しかし、単に「これからはリンクで共有してください」と通知するだけでは現場は混乱します。権限設定を誤れば情報漏洩を招き、ルールがなければクラウドストレージはゴミ溜めと化してしまいます。本記事では、実務者が直面する課題を網羅し、OneDriveおよびSharePointを用いたファイル共有の最適解を解説します。

1. メール添付はなぜ「禁止」されるのか?脱PPAPと業務効率の限界

長年親しまれてきたメール添付をなぜ止めるべきなのか。そこには明確な3つの理由があります。
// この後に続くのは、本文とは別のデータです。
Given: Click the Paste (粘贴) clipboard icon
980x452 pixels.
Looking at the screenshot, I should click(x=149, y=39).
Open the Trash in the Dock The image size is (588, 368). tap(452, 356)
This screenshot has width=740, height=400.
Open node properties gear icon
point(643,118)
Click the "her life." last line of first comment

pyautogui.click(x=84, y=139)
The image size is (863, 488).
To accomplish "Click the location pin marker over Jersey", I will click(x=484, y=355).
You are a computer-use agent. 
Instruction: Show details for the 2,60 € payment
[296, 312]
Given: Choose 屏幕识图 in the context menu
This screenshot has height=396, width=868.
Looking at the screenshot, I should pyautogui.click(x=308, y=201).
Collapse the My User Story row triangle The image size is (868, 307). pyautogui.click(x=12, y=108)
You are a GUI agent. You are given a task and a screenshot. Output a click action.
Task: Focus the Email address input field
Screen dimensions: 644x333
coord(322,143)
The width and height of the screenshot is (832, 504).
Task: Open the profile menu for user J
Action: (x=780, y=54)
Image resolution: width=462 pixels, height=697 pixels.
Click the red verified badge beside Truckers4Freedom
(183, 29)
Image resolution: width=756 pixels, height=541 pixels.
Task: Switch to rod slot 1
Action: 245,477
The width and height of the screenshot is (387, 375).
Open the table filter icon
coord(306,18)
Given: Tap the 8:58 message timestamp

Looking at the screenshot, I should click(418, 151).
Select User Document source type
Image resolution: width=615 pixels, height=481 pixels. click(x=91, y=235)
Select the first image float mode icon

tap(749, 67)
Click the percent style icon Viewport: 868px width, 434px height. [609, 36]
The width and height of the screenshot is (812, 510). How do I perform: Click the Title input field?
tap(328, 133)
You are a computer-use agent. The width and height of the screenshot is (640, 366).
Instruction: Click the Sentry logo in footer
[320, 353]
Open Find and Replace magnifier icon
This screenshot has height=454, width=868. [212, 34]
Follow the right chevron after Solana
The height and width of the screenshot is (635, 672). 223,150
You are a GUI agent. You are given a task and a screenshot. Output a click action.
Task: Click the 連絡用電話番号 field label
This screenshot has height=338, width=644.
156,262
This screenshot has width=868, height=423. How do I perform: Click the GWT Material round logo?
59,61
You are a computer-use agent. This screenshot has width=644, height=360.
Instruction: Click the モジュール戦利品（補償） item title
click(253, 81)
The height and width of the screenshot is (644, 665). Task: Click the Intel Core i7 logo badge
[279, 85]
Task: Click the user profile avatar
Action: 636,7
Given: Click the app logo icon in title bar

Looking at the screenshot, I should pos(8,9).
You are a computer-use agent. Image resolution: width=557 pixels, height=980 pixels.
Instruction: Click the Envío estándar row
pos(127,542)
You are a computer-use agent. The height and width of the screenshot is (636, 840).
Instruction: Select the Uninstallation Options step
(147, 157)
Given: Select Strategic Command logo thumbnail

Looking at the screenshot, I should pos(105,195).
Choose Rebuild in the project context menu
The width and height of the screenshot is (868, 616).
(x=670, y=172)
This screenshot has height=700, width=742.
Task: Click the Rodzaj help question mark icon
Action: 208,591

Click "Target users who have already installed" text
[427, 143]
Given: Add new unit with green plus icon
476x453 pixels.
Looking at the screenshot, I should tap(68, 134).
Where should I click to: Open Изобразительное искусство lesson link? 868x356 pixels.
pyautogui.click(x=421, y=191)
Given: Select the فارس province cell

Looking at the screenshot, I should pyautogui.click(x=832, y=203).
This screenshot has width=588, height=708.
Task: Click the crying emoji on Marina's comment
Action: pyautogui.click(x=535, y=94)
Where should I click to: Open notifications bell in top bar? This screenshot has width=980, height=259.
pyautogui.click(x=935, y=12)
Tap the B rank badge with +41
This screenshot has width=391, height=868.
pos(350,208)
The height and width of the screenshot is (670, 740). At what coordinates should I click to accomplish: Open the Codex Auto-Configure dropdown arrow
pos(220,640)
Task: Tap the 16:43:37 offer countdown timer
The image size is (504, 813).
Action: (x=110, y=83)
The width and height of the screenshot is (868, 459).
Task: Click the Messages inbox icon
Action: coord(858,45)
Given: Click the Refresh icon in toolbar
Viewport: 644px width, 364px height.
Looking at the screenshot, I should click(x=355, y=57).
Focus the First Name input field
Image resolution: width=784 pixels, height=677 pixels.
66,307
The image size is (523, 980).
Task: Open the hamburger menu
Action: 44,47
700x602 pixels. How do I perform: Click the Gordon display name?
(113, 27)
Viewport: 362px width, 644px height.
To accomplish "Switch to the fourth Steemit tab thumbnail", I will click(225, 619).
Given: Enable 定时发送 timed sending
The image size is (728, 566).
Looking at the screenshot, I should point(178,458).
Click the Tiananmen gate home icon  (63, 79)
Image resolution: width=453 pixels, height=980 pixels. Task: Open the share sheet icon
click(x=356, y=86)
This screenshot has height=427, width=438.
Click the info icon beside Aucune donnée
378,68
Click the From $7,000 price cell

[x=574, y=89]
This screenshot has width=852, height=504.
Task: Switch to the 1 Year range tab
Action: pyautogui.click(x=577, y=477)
1.1 セキュリティリスク:誤送信後の取り消しが不可能

メールにファイルを添付して送信した瞬間、そのファイルの制御権は送信者の手から離れます。もし宛先を間違えた場合、送信したファイルを削除することはできません。一方で、OneDriveやSharePointのリンク共有であれば、間違いに気づいた瞬間に共有設定をオフにするだけで、相手はファイルにアクセスできなくなります。

1.2 構造的課題:バージョン管理の崩壊

「企画書_20240401.pptx」「企画書_20240401_修正版.pptx」「企画書_20240401_最新_上長確認済.pptx」。メール添付を繰り返すと、このようにファイル名でバージョンを管理する地獄が生まれます。クラウド上の1つのファイルを共同編集する運用に変えることで、常に最新版が1つだけ存在する状態を維持できます。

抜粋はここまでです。